No entanto, a redução significativa da navegação comercial e o desenrolar dos acontecimentos políticos no sudeste asiático, nomeadamente. a expansão do Japão e a queda de Singapura em seu favor, provocaram a interrupção no fornecimento do arroz.
Em resposta a esta última situação. E para promover a auto-suficiência em arroz o governo colonial decidiu introduzir a produção obrigatória do arroz.
O governo decidiu criar Círculos Orizicolas e entregar o fornecimento de sementes aos camponeses africanos e a compra do produto, a concessionários europeus, num modelo repressivo semelhantes ao da cultura do algodão.

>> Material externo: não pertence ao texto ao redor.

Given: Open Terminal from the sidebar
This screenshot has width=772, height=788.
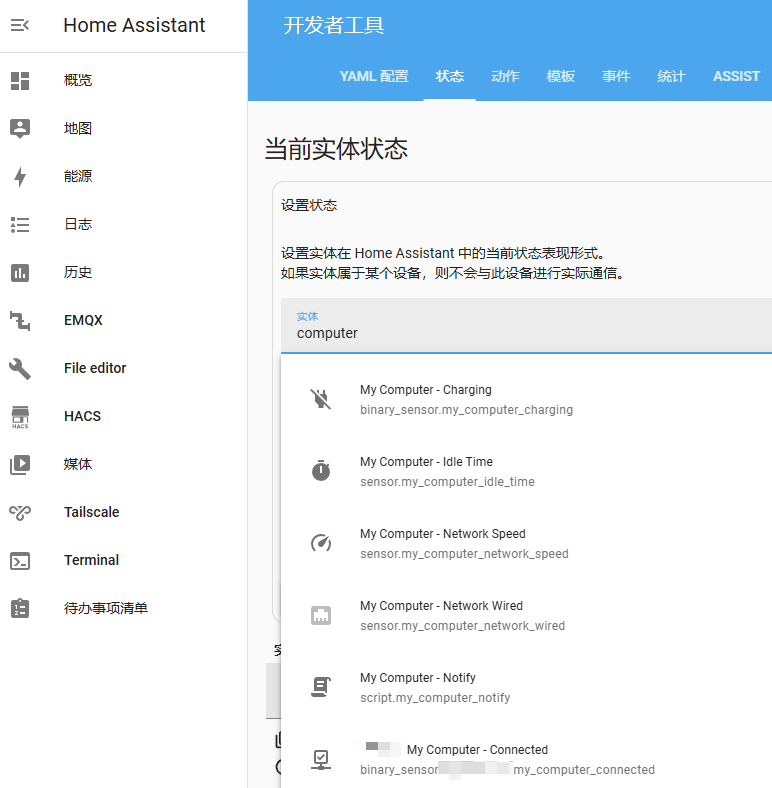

Assim, é criada em 1942 a Divisão do Fomento Orizícola que tinha poderes semelhantes aos da JEAC.
OUTRAS CULTURAS: situação semelhante ocorre com a cultura obrigatória do chá e do tabaco.
A CONTINUAÇÃO DA EXPORTAÇÃO DE' Mão-de-obra E A DEPENDÊNCIA AO CAPITAL ESTRANGEIRO
O capital português, continuava fraco e pouco competitivo. Não conseguia aliciar trabalhadores com salários mais altos. Assim, para as finanças portuguesas, o trabalho migratório em si, como a obrigação do Transvaal utilizar o porto e caminho-de-ferro de Lourenço Marques, constituíam as principais fontes de receitas em divisas mais importantes.
Portanto, a política do nacionalismo económico, ao contrário de enfraquecer as ligações económicas de Moçambique com os centros mais desenvolvidos da África Austral, sob forma de fornecimento de trabalhadores migrantes e de prestação de serviços ferro portuários, intensificou-se e aperfeiçoou-se com a assinatura de acordos com a África do Sul e Rodésia do Sul. Assim, a economia colonial em Moçambique, ficou integrada no complexo económico da África Austral. As receitas de transportes e de trabalho migratório, constituíram a mais importante fonte de divisas para a economia colonial de Moçambique.